▶ [Provided material]
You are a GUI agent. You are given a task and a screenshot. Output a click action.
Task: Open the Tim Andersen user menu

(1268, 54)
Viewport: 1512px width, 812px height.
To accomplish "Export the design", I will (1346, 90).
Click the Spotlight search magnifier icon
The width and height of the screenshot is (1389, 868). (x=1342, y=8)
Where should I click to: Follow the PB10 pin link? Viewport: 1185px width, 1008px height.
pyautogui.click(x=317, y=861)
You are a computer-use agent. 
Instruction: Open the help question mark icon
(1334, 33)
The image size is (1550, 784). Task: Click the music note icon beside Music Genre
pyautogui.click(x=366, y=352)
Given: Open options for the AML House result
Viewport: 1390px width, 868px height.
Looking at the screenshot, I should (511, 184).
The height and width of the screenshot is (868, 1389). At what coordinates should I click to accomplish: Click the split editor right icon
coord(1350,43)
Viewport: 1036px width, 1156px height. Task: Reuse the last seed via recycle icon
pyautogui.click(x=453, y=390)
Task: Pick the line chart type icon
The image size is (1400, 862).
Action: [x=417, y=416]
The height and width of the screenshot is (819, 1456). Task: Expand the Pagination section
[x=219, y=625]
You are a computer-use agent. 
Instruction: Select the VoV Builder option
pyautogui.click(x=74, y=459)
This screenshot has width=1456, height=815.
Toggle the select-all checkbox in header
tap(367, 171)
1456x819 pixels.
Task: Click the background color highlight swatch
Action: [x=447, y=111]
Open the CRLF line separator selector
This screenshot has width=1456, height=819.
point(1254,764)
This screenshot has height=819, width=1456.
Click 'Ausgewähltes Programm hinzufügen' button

▶ [Goal of the exercise] So that nothing is lost, transcribe each entry exactly as written.

▶ [Result]
You are a GUI agent. You are given a task and a screenshot. Output a click action.
Task: Open the Tim Andersen user menu

(1268, 54)
Viewport: 1512px width, 812px height.
To accomplish "Export the design", I will (1346, 90).
Click the Spotlight search magnifier icon
The width and height of the screenshot is (1389, 868). (x=1342, y=8)
Where should I click to: Follow the PB10 pin link? Viewport: 1185px width, 1008px height.
pyautogui.click(x=317, y=861)
You are a computer-use agent. 
Instruction: Open the help question mark icon
(1334, 33)
The image size is (1550, 784). Task: Click the music note icon beside Music Genre
pyautogui.click(x=366, y=352)
Given: Open options for the AML House result
Viewport: 1390px width, 868px height.
Looking at the screenshot, I should (511, 184).
The height and width of the screenshot is (868, 1389). At what coordinates should I click to accomplish: Click the split editor right icon
coord(1350,43)
Viewport: 1036px width, 1156px height. Task: Reuse the last seed via recycle icon
pyautogui.click(x=453, y=390)
Task: Pick the line chart type icon
The image size is (1400, 862).
Action: [x=417, y=416]
The height and width of the screenshot is (819, 1456). Task: Expand the Pagination section
[x=219, y=625]
You are a computer-use agent. 
Instruction: Select the VoV Builder option
pyautogui.click(x=74, y=459)
This screenshot has width=1456, height=815.
Toggle the select-all checkbox in header
tap(367, 171)
1456x819 pixels.
Task: Click the background color highlight swatch
Action: [x=447, y=111]
Open the CRLF line separator selector
This screenshot has width=1456, height=819.
point(1254,764)
This screenshot has height=819, width=1456.
Click 'Ausgewähltes Programm hinzufügen' button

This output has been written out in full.